*** Opening of EXCERPTED DATA ***
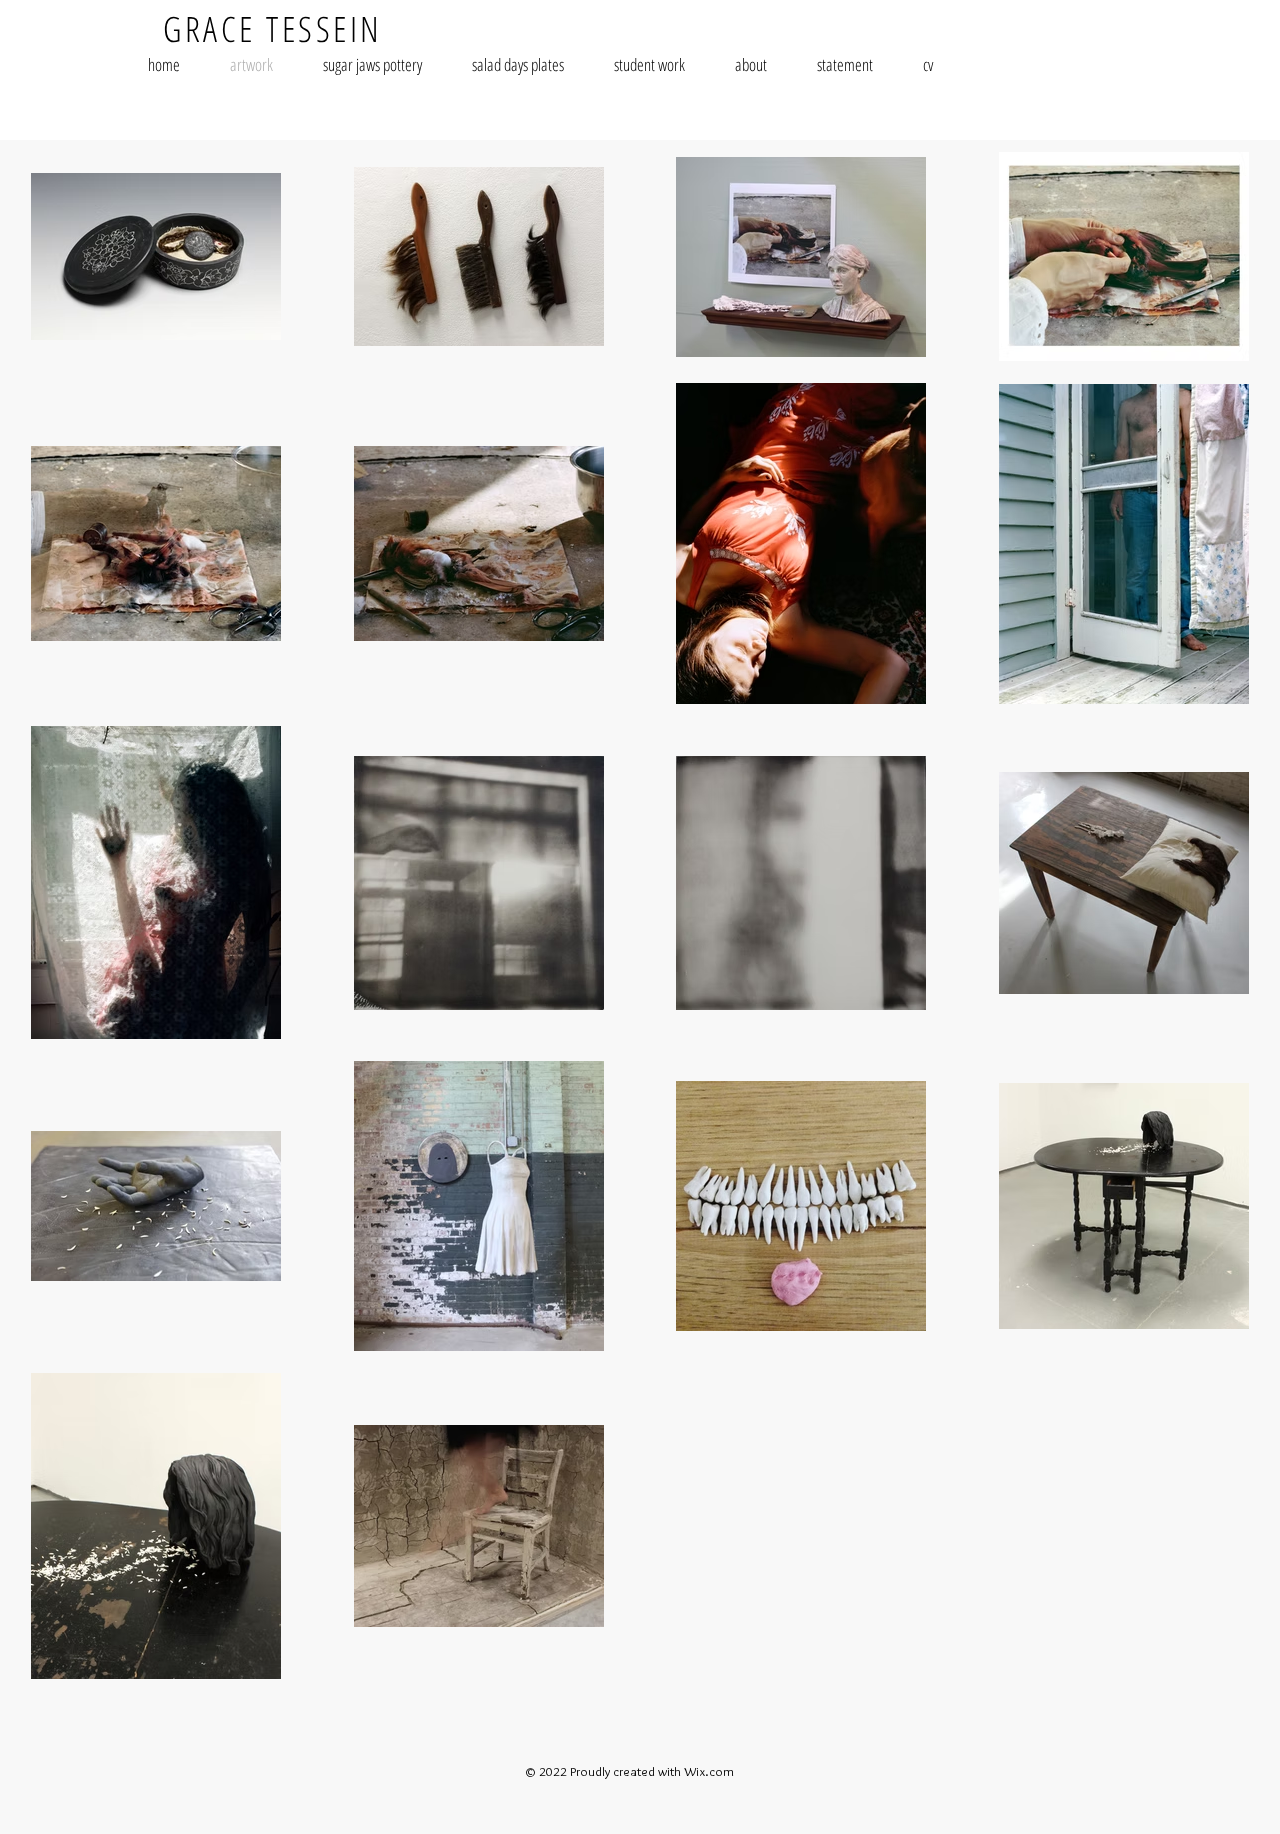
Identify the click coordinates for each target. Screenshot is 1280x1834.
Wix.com (709, 1771)
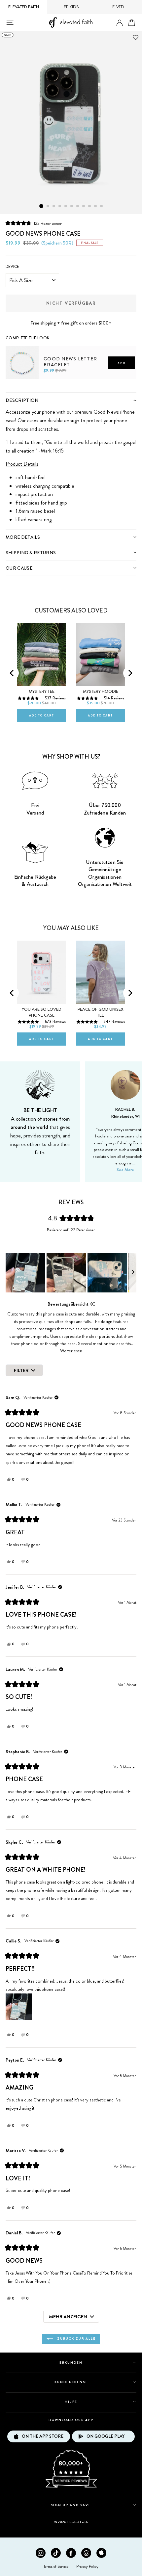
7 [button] (78, 206)
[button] (34, 223)
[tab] (71, 400)
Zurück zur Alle (76, 2338)
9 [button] (89, 206)
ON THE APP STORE (42, 2436)
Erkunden (71, 2362)
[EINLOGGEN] (119, 23)
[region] (71, 1272)
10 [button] (95, 206)
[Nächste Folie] (132, 1272)
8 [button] (84, 206)
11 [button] (101, 206)
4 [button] (60, 206)
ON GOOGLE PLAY (105, 2436)
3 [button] (54, 206)
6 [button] (72, 206)
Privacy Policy (87, 2566)
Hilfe (71, 2401)
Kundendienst (71, 2382)
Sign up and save (71, 2505)
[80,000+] (71, 2487)
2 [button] (48, 206)
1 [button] (41, 206)
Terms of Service (56, 2566)
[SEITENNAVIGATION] (10, 22)
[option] (71, 122)
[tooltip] (92, 1304)
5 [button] (66, 206)
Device (12, 266)
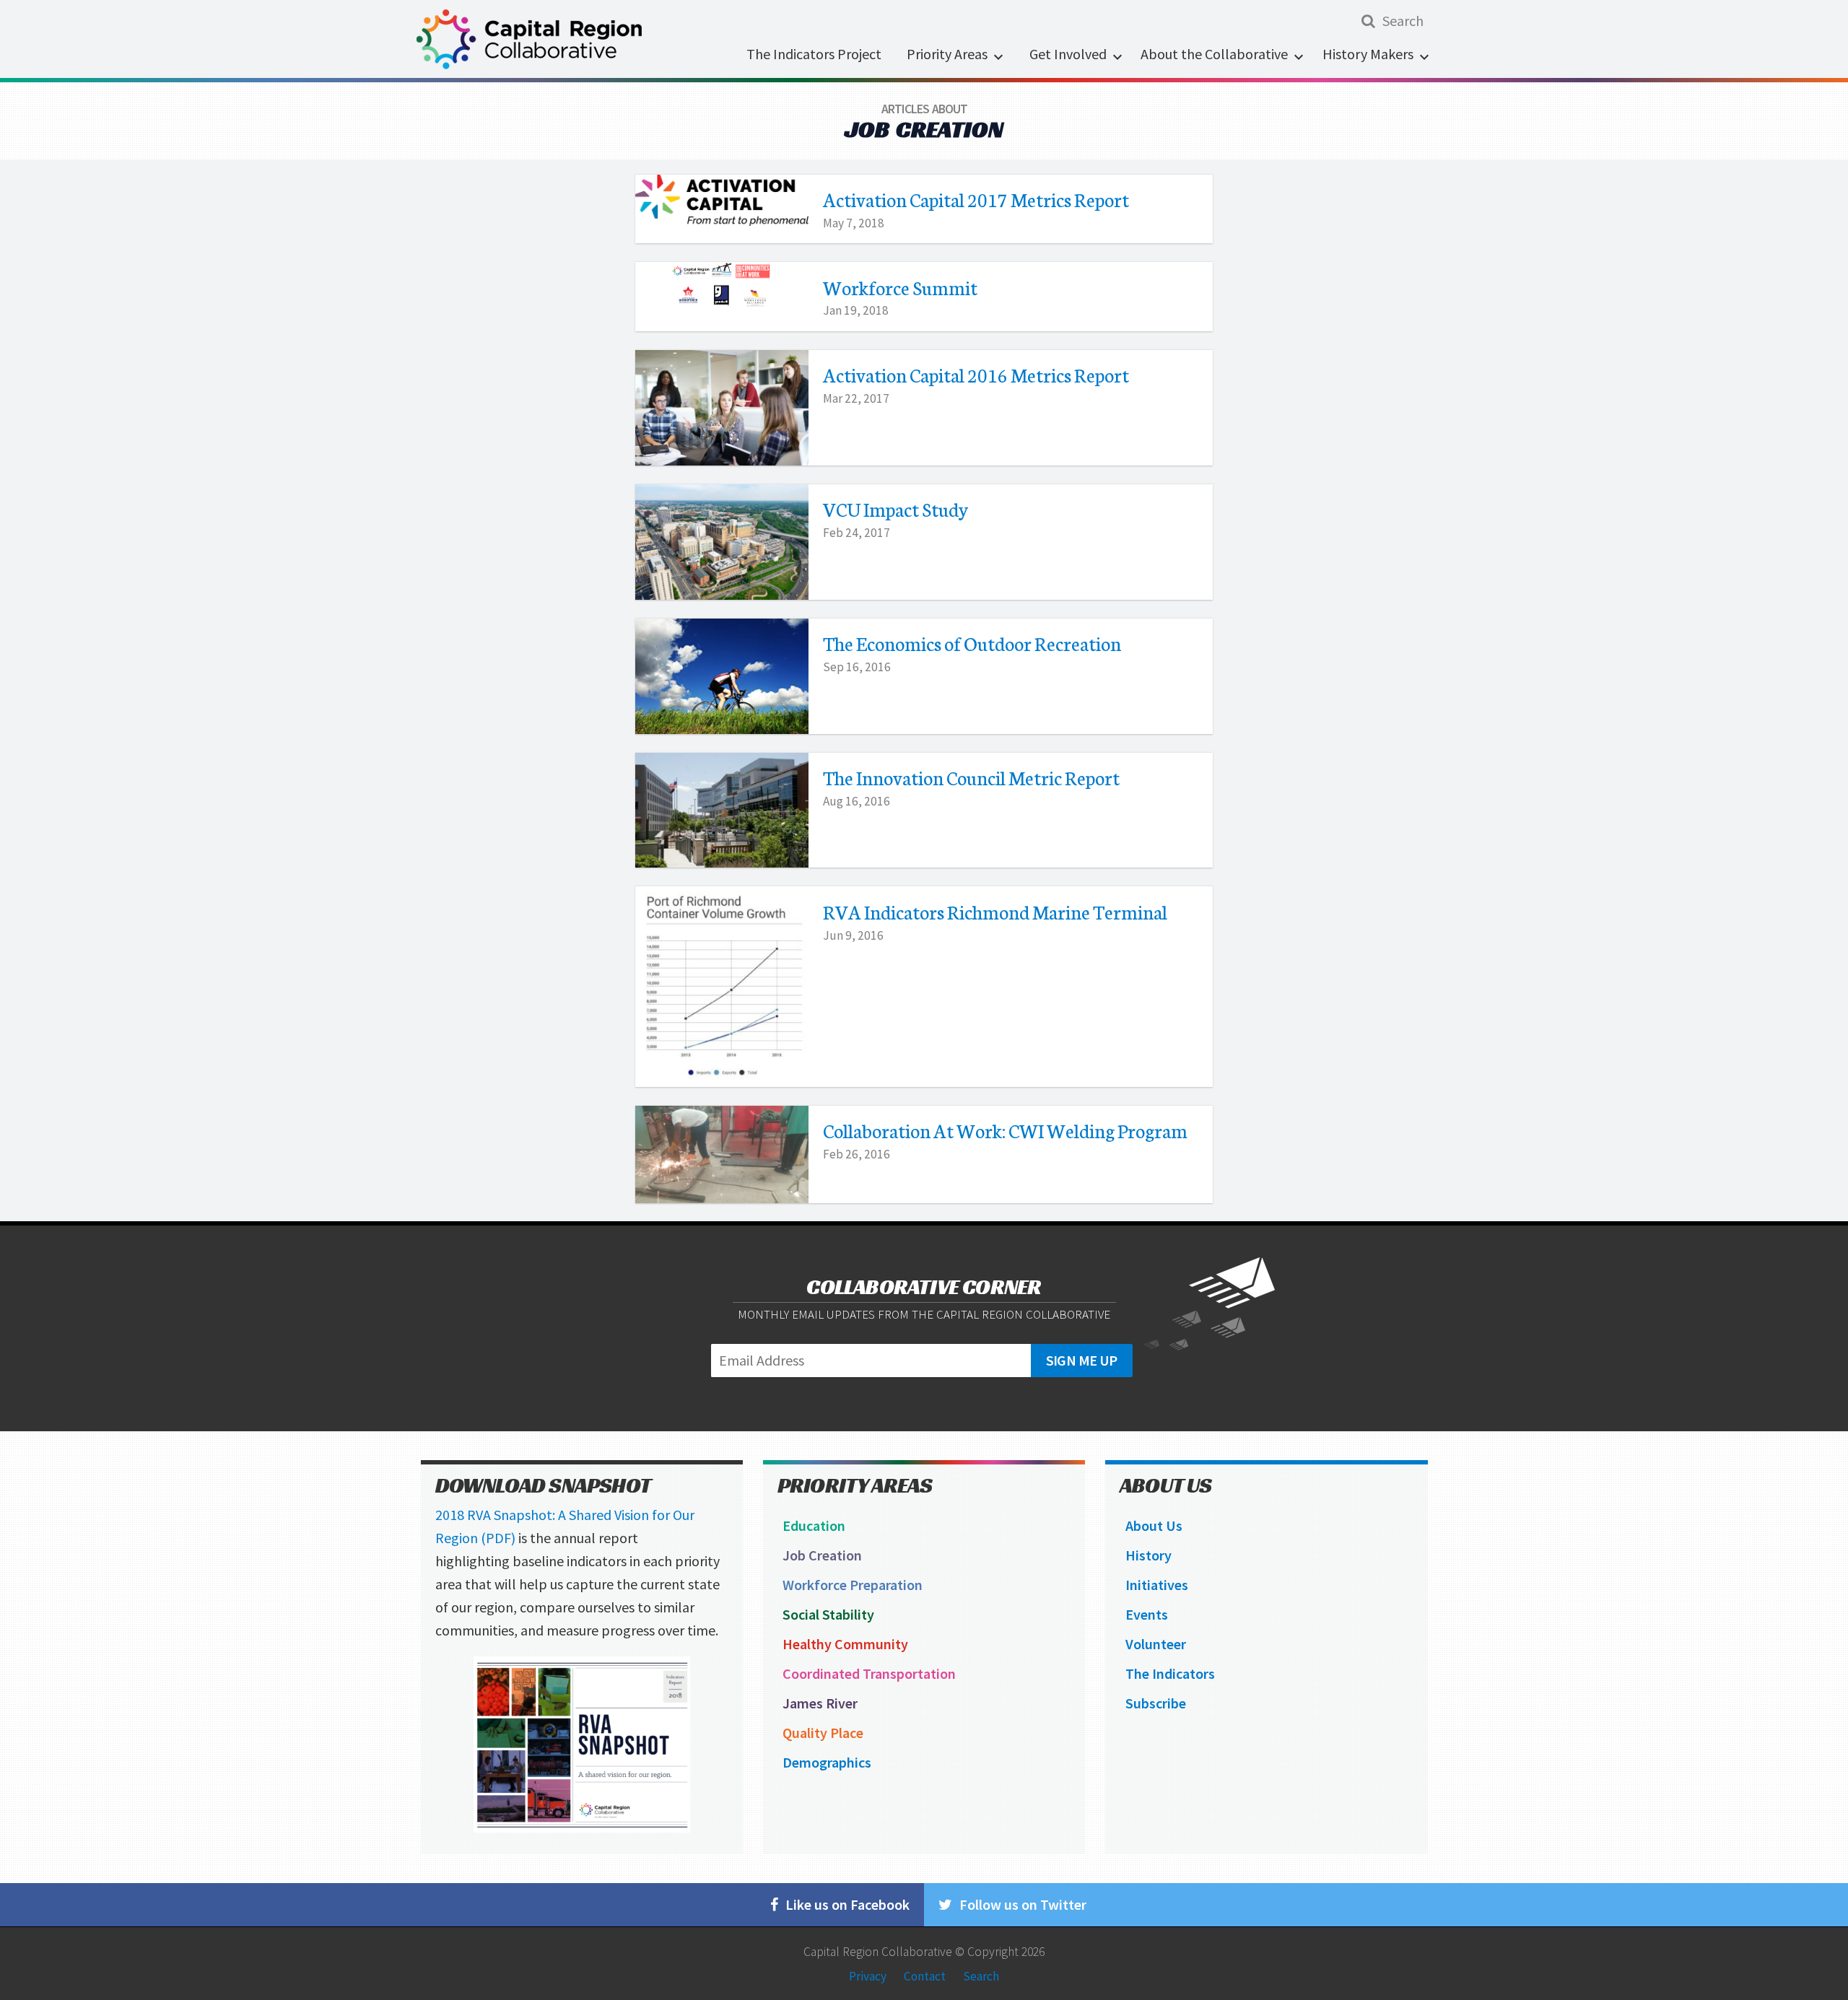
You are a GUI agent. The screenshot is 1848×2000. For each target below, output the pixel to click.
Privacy (867, 1975)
*** Close of EXCERPTED DATA ***
With the pictures omitted, print each line of the data above precisely as given.

Identify the click coordinates for each target. Screenshot is 1280x1834.
Wix.com (709, 1771)
7 [button] (78, 206)
[button] (34, 223)
[tab] (71, 400)
Zurück zur Alle (76, 2338)
9 [button] (89, 206)
ON THE APP STORE (42, 2436)
Erkunden (71, 2362)
[EINLOGGEN] (119, 23)
[region] (71, 1272)
10 [button] (95, 206)
[Nächste Folie] (132, 1272)
8 [button] (84, 206)
11 [button] (101, 206)
4 [button] (60, 206)
ON GOOGLE PLAY (105, 2436)
3 [button] (54, 206)
6 [button] (72, 206)
Privacy Policy (87, 2566)
Hilfe (71, 2401)
Kundendienst (71, 2382)
Sign up and save (71, 2505)
[80,000+] (71, 2487)
2 [button] (48, 206)
1 [button] (41, 206)
Terms of Service (56, 2566)
[SEITENNAVIGATION] (10, 22)
[option] (71, 122)
[tooltip] (92, 1304)
5 [button] (66, 206)
Device (12, 266)
You are a GUI agent. The screenshot is 1848×2000. For each target below, output the pixel to click.
Privacy (867, 1975)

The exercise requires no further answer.